Banks wrote the charts, seven in all, presumably with that exceptional era in mind, traversing a landscape whose early explorers included the precursors named above while always taking care to broaden and ennoble their exemplary footsteps. "The Strut," to cite one example, would have been right at home in Morgan's book. As for the others, the attentive listener may no doubt discern clear evidence of their artistry in "City Screen," "Wheeler's Wise," "Two in a Box" and in fact throughout the album. Banks' chordal sequence introduces the well-grooved opener, "Duntitled," which sets the scene for what is to follow.

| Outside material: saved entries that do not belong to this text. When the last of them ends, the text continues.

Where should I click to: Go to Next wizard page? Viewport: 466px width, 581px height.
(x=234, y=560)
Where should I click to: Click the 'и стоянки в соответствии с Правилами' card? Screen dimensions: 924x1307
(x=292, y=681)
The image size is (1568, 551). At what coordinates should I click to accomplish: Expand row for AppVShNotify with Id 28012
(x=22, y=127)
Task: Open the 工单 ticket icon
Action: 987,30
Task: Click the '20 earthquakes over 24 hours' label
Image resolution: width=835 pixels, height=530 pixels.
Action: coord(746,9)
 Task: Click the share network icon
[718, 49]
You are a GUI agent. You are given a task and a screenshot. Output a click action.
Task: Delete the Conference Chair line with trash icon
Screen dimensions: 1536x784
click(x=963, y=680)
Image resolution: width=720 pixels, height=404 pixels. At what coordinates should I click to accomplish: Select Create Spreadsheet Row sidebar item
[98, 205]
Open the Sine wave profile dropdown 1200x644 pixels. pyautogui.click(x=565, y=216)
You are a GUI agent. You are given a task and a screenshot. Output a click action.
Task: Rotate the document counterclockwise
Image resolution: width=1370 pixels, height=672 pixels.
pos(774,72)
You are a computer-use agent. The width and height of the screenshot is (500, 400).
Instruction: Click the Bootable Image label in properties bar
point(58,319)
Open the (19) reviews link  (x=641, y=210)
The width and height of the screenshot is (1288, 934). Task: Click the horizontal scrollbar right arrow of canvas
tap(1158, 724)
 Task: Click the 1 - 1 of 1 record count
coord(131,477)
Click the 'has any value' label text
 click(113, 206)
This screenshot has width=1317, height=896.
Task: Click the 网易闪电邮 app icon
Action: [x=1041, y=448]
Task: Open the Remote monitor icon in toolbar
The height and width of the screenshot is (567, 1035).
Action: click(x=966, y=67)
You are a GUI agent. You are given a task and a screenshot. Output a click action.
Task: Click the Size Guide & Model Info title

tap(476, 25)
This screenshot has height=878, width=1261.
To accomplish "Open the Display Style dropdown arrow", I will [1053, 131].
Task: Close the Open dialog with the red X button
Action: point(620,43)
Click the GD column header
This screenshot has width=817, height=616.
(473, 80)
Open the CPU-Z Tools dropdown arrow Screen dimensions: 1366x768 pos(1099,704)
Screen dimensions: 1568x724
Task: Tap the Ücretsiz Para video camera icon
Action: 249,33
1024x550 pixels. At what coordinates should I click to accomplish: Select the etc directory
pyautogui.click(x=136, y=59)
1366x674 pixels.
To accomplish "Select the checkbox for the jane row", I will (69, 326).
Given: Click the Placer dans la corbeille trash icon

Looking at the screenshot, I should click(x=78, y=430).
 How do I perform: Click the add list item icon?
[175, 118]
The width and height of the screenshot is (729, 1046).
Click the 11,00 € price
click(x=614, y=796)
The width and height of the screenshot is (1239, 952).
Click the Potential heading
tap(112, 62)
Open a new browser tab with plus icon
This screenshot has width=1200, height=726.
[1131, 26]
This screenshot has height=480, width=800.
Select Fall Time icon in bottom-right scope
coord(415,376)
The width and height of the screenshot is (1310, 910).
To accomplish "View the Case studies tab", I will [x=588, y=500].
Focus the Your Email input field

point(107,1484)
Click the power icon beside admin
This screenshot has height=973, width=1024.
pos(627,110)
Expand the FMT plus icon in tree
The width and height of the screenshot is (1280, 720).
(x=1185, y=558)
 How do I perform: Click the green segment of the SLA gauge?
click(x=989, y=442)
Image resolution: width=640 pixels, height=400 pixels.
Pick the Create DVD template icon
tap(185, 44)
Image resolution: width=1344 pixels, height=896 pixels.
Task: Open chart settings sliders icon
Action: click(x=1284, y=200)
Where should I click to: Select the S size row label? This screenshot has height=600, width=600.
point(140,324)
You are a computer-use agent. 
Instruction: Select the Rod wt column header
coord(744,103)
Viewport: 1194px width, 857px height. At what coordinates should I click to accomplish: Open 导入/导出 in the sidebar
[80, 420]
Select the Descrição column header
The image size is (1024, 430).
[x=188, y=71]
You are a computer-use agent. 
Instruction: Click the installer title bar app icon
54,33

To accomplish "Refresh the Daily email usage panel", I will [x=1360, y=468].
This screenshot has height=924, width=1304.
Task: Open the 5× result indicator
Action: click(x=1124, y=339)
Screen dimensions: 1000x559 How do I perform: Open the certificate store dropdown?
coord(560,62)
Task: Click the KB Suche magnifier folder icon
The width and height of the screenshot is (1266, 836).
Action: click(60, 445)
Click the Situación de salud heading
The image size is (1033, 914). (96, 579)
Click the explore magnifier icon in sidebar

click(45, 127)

That includes "The Strut," reminiscent of Morgan's "The Sidewinder," which precedes the earnest "Wheeler's Wise" and "Helm of the Fallen Hero" whose intensity is underscored by Manzin's muscular tenor and Banks' forceful piano. "City Screen" is next, and here again its bop-centered nature is epitomized in apt solos by Banks, Higgs and Manzin. "Gettin' Past It" offers more of the same, with Banks' upbeat piano setting the pace, while "Two in a Box" evokes the sort of funky bop that embellished many an album back in the day. Banks and Higgs are at their swaggering best here, enheartened by admirable support from bassist Jose Canha and drummer Joshua Law (another hallmark of the session).
In sum, an ardent and colorful salute to an era whose like won't be seen again, splendidly renewed by a quintet that honors the past by affirming that the import of its music really is timeless.
Duntitled; The Strut; Wheeler’s Wise; Helm of the Fallen Hero; City Screen; Gettin’
Past It; Two in a Box.
Dan Banks: piano; Roberto Manzin: tenor saxophone; Paul Higgs: trumpet; Jose
Canha: bass; Joshua Law: drums.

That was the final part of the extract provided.